§ Input material:

=== Section Start ===

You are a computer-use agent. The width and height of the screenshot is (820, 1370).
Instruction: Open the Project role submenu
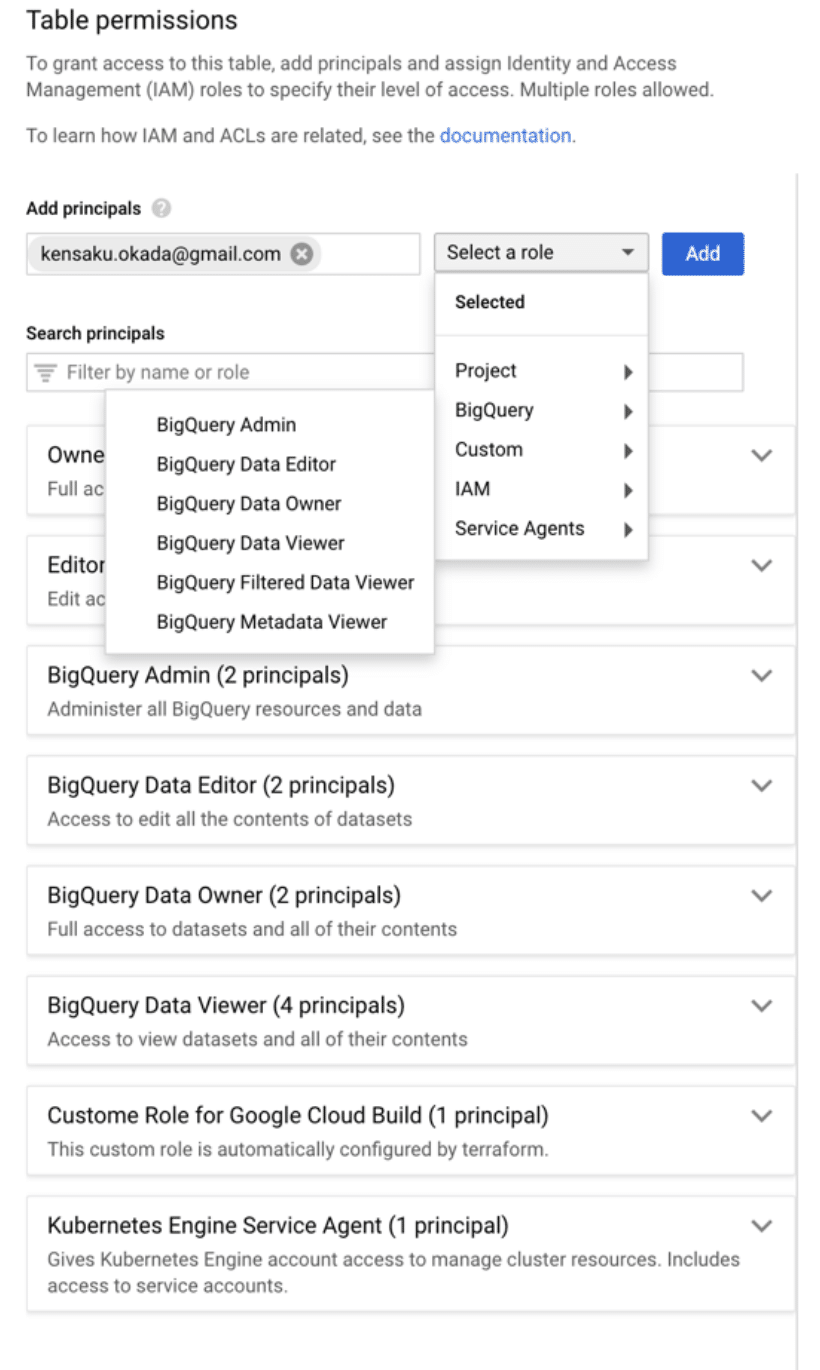pos(541,371)
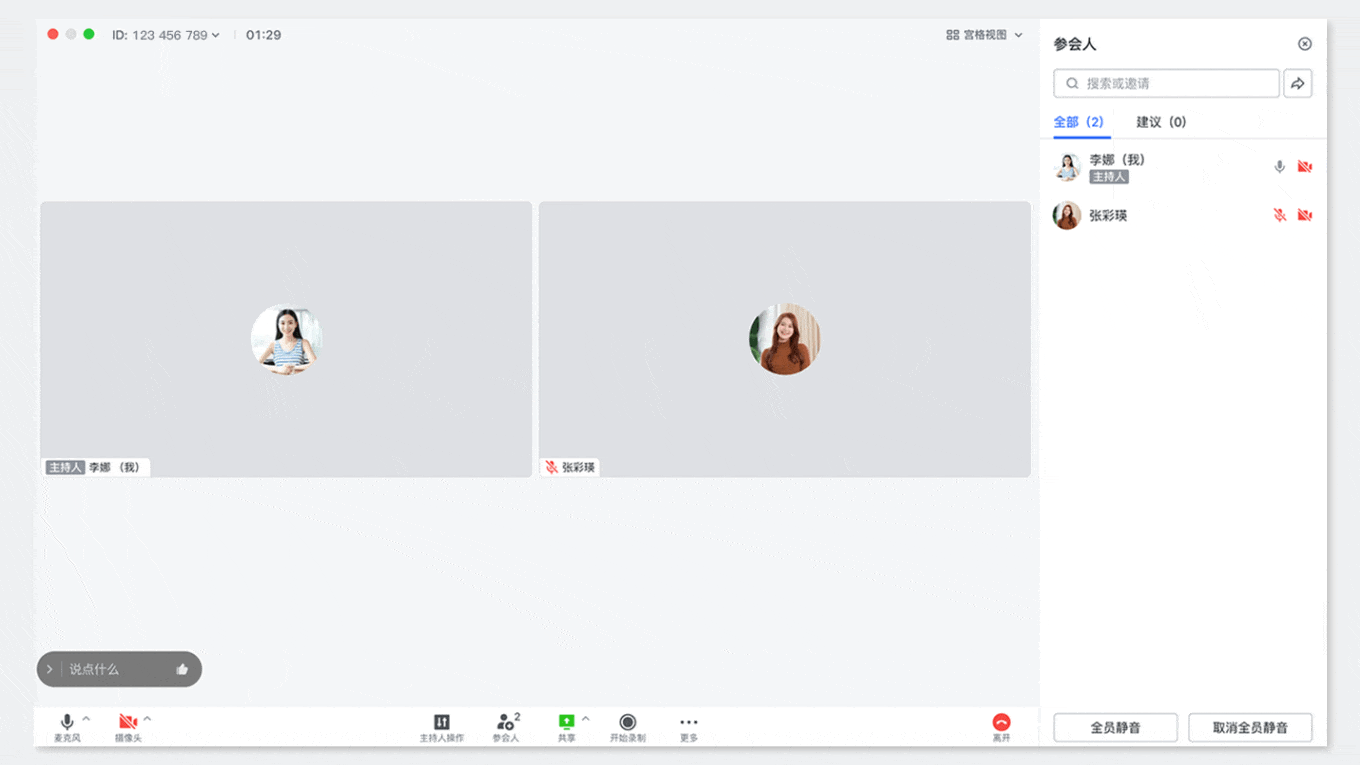
Task: Open the 参会人 participants icon in toolbar
Action: coord(506,723)
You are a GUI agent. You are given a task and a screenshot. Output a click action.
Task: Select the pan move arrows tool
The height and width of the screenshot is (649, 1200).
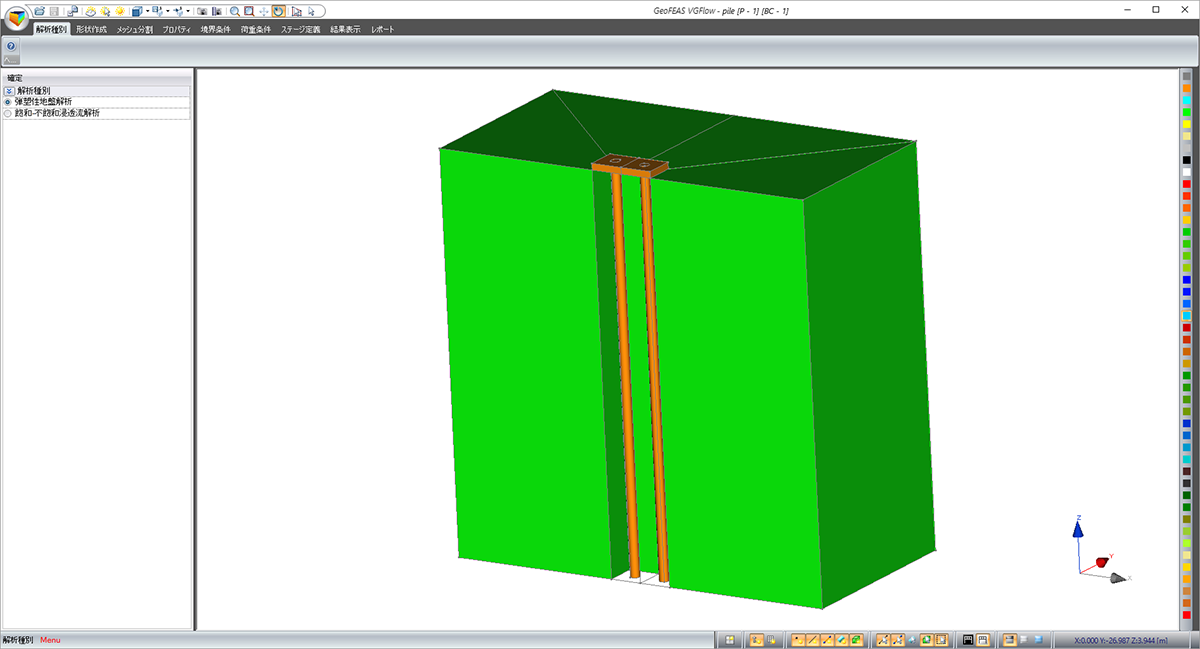263,10
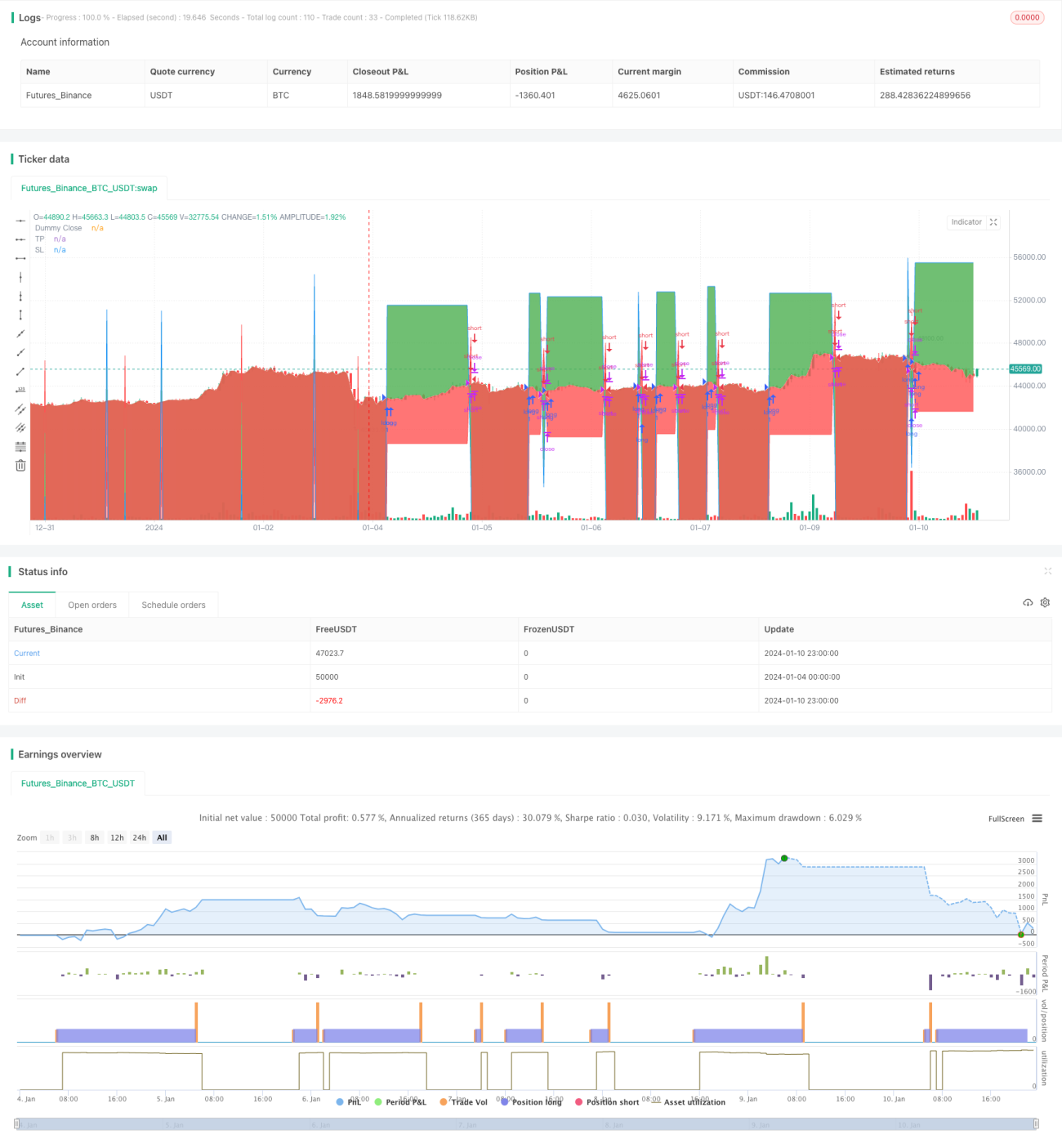Click the earnings chart range navigator bar
The height and width of the screenshot is (1148, 1062).
pyautogui.click(x=526, y=1124)
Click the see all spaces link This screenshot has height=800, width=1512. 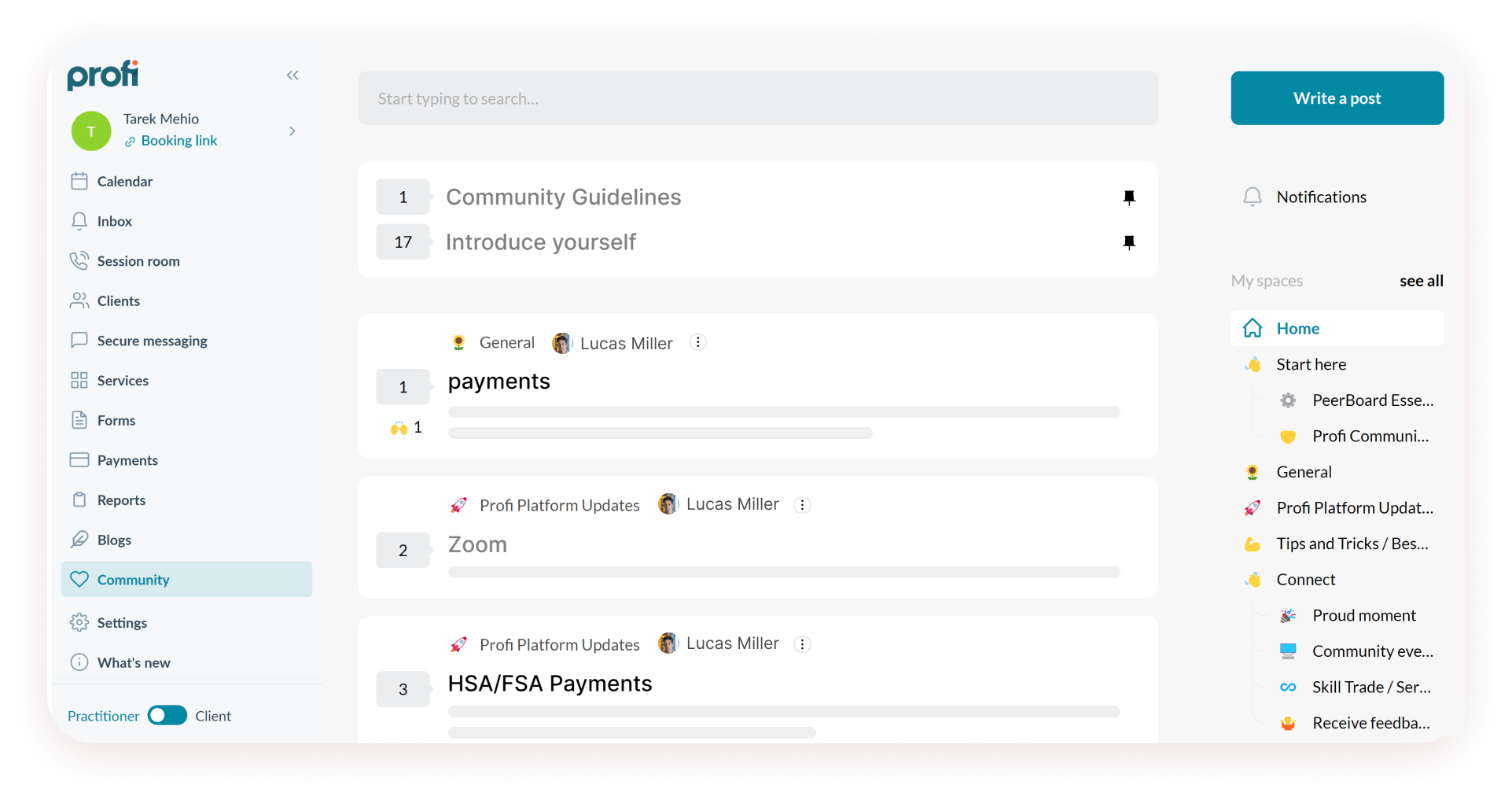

=== Section End ===

Each line in the records above with "agent" must be returned.

§ Response for this exercise:
You are a computer-use agent. The width and height of the screenshot is (820, 1370).
You are a GUI agent. You are given a task and a screenshot. Output a click action.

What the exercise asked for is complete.